Even with all the paranormal books and podcasts on the market, the average citizen is fuzzy concerning exactly what conspiracy theorists claim happened near Roswell. People often mention child-size corpses, Area 51 and Men in Black when pressed to venture an opinion about Roswell, but those elements were not part of the original report. Lots of different things get mixed up in our memories over the span of more than seven decades.
Don’t believe me? One enthusiast was getting all worked up over an alleged Roswell crash survivor who — over the course of years of staying undercover — heroically saved Timmy from the well, tracked down the one-armed man, became stepfather of three very lovely girls and enjoyed some degree of dignity until one Cosmo Kramer dropped a Junior Mint into his body cavity during his alien autopsy.
In the 1990s, the Pentagon tried to drive a stake through the heart of the controversy by changing its story again, to confess that what crashed was really a Cold War device used to spy on potential Soviet nuclear tests. Oh, scampish Pentagon – where greetings of “Workin’ hard or hardly workin’?” get met with “I’ll have that declassified for you in 50 years.”
But the matter refuses to die, because of the steady drip of unearthed documents, deathbed confessions, Magic 8-Ball revelations, etc.
Proper vetting is still needed for some of the more sensational bombshells. Like the purported contraband singed license plate that declares, “I brake for freakishly tall, pink-skinned oxygen-breathers.” Or the diary with an entry about a rancher listening to his shortwave radio one night in July 1947 and hearing a garbled message that sounded something like “Hold on to your tentacles! Mom and dad are going to be so (perturbed)!”

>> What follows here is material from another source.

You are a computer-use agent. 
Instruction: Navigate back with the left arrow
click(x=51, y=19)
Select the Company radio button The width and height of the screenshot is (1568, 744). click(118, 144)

I realize I’m abdicating my role as an influencer by not digging more deeply into this mystery myself. It fascinates me, but I leave it to you to draw your own conclusions and to decide how to commemorate the 75th anniversary of…whatever.
Yeah, I know “the truth is out there”; but my lovely wife, the air conditioner and episodes of the CW’s “Roswell, New Mexico” are in here!